結論から言えば、悩むことに何の利益もありません。悩んでいる間、物事は一歩も進まないのですから、自分自身に対しても、社会に対しても、役立つことは全くありません。悩む暇があったら、解決のための方法を一生懸命に考えることです。また、悩むのは頭が悪い証拠ですから、ふだんから数学や外国語の勉強などをしっかりやって、頭の性能を向上させる努力をしておかなければなりません。
また、人はなぜ悩むのか、その根本原因は、「暇」だからです。(笑)暇人はよく悩みます。それは、暇だからです。一生懸命に取組まなければならない仕事や勉強がある人が、それに真剣に取組んでいるとき、「どうしようかな~」と悩むでしょうか?悩むのことが多い人は、仕事や勉強に集中して取組んでいないのです。自分のやるべきことに没頭すれば、悩みは全くなくなります。

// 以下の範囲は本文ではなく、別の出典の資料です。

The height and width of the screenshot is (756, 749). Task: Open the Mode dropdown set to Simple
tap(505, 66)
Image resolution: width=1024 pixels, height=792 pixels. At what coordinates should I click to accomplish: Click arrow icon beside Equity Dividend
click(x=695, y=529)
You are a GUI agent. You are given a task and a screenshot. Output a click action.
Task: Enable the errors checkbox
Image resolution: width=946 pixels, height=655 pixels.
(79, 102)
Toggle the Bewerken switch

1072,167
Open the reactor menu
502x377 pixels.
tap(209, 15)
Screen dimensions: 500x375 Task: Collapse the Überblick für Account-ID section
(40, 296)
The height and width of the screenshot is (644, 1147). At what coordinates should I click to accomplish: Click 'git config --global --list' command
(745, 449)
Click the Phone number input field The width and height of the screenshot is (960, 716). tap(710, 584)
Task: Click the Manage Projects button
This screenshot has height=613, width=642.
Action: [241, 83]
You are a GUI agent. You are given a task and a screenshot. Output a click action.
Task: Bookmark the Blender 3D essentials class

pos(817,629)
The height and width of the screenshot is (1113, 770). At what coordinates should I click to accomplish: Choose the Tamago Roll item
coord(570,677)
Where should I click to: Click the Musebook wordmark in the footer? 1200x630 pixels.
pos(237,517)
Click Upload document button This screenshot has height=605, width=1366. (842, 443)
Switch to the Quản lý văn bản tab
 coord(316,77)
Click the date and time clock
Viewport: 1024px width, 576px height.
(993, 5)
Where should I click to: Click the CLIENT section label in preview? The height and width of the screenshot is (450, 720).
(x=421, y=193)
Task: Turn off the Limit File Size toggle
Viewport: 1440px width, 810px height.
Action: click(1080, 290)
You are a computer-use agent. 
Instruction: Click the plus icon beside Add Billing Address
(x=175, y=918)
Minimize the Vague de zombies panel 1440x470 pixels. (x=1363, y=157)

このように、悩むことは時間の浪費でしかありません。では、無責任に「悩むこと」をすすめる大人がいるのはどうしてでしょうか?それは、彼らのレベルが低いからです。レベルの低い大人は、前途有望な若者を見ると、心の奥底で嫉妬します。そして、いかにも若者を理解しているようなふりをしながら、若者の成長を阻害するような発言をするのです。前途のある若い人たちは、こうした大人のアドバイスめいたものには、とりあえず聞いたふりをし、心の中で無視しましょう。自分の周りにいる大人が、全て自分の成長を喜んでくれると思ってはいけません。
最近、「悩む力」とかいう本を出した大学教授がいるようですが、こんな本、読んではいけません。人生アドバイス本の類は、著者の金儲け以外の意味を持ちません。皆さんに考えて欲しいのは、この「悩む力」という本が、100年後も読みつがれているかどうかということです。真に読む価値のある本とは、時代を越えて読まれる本、すなわち古典です。「悩む力」なんぞを読む暇があったら、ゲーテの「若きウェルテルの悩み」を読みましょう。ついでに、勝間和代の本などを読んでやる気が出た~なんて言ってる若いサラリーマンもいけません。そんなやる気など、読んだ翌日には消えているでしょう。人生アドバイス本など読んではいけません。時間の無駄ですよ。